Skewed Join is exactly targeting this problem. At runtime, it scans the data and detects the keys with a large skew, which is controlled by parameter hive.skewjoin.key. Instead of processing those keys, it stores them temporarily in an HDFS directory. Then in a map-reduce job, process those skewed keys. The same key need not be skewed for all the tables, and so the follow-up map-reduce job (for the skewed keys) would be much faster, since it would be a map-join.
For example, let’s say we have a join with Table A and B. Both Table A and B has skewed data “mytest” in the joining column. Assuming Table B has fewer rows with skewed data in Table A. The first step is to scan B and save all rows with the key “mytest” in an in-memory hash table. Then run a set of mappers to read Table A to perform the followings:
- If it has skewed key “mytest”, then it will use hashed version of B for the join.
- For all other keys, send the rows to a reducer that performs the join. The same reducer will get rows from the mappers that scanning Table B.

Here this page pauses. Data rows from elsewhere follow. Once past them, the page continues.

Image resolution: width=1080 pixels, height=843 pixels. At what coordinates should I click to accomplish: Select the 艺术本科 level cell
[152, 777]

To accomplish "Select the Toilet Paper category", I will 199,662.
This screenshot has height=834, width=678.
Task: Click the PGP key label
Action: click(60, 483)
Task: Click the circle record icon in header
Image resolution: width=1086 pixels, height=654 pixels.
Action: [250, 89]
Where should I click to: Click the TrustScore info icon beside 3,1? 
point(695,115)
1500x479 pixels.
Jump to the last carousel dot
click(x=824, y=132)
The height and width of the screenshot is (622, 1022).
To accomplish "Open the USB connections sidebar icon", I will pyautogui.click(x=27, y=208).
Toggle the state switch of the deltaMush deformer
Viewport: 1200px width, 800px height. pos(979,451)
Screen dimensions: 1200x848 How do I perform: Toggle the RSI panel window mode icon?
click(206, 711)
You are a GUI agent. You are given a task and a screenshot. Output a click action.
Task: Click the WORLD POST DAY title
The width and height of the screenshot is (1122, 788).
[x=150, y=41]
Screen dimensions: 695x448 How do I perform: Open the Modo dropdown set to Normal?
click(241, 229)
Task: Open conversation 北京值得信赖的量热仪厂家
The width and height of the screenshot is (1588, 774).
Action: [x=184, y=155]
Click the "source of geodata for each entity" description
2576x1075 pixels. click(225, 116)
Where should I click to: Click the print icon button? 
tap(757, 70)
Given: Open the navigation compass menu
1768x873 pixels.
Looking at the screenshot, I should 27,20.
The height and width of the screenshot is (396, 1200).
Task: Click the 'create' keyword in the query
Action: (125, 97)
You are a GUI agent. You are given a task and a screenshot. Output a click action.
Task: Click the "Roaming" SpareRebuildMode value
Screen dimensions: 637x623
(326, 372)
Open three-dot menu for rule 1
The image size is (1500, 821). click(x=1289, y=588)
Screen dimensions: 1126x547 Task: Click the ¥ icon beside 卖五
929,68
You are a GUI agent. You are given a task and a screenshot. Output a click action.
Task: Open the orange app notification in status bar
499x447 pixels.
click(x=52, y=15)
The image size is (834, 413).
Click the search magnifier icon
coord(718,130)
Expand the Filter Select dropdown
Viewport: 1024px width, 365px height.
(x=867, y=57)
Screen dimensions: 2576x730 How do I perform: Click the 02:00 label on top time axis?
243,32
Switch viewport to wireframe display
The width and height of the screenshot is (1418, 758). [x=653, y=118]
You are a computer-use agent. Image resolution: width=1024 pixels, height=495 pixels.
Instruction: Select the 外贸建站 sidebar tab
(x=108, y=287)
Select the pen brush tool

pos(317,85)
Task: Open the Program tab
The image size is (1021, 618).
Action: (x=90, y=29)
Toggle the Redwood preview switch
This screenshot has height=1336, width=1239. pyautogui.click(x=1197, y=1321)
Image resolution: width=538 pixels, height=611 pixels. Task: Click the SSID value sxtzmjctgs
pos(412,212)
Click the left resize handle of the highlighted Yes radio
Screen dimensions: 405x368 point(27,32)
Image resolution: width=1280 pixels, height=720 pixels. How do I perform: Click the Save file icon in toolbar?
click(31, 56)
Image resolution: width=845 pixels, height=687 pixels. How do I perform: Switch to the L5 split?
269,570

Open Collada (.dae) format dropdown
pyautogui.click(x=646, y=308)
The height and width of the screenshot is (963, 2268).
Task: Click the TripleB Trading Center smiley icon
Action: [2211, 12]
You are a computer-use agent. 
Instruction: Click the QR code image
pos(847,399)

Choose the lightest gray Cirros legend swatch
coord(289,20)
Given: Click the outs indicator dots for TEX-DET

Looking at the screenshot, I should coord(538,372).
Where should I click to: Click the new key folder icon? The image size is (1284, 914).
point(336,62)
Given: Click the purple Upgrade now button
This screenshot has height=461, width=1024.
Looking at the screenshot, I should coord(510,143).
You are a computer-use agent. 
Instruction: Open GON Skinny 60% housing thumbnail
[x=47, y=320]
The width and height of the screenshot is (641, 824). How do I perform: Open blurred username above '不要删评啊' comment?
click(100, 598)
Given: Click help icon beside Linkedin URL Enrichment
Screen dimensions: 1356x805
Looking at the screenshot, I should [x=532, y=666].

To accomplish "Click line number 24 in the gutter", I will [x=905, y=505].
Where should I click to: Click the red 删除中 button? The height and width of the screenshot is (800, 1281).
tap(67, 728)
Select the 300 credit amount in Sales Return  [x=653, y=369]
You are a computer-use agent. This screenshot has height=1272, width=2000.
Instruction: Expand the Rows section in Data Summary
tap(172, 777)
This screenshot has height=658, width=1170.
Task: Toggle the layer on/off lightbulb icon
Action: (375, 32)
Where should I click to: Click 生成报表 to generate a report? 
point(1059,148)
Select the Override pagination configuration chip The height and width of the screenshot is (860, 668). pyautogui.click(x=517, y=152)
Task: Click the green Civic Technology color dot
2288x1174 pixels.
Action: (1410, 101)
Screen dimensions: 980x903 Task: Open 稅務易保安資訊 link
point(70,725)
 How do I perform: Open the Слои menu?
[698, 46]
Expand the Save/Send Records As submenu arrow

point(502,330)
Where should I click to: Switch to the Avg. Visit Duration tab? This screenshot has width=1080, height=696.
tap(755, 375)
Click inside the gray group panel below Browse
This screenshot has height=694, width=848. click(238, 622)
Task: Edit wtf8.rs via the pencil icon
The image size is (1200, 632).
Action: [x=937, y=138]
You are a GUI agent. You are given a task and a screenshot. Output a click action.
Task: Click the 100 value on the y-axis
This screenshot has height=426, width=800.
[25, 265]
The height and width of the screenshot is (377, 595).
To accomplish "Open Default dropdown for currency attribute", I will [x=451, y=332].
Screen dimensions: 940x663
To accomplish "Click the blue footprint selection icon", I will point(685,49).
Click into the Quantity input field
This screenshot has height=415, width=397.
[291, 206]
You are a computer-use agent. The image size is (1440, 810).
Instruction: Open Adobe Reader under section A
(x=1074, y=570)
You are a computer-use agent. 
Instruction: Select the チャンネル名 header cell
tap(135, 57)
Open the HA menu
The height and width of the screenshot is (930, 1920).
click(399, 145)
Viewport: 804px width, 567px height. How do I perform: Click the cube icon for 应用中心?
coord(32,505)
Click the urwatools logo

We can see that Table B is scanned twice during Skewed Join. The skewed keys in Table A are read and processed by the mapper, and perform map-side join. The rows with skewed keys in Table A has never sent to the reducer. For the rest of keys in Table A, they uses the regular common join approach.
To use Skewed Join, you need to understand your data and query. Set parameter hive.optimize.skewjoin to true. Parameter hive.skewjoin.key is optional and it is 100000 by default.
How to Identify the Join
When using EXPLAIN command, you will see handleSkewJoin: true below Join Operator and Reduce Operator Tree.
set hive.optimize.skewjoin = true; set hive.skewjoin.key=500000; set hive.skewjoin.mapjoin.map.tasks=10000; set hive.skewjoin.mapjoin.min.split=33554432;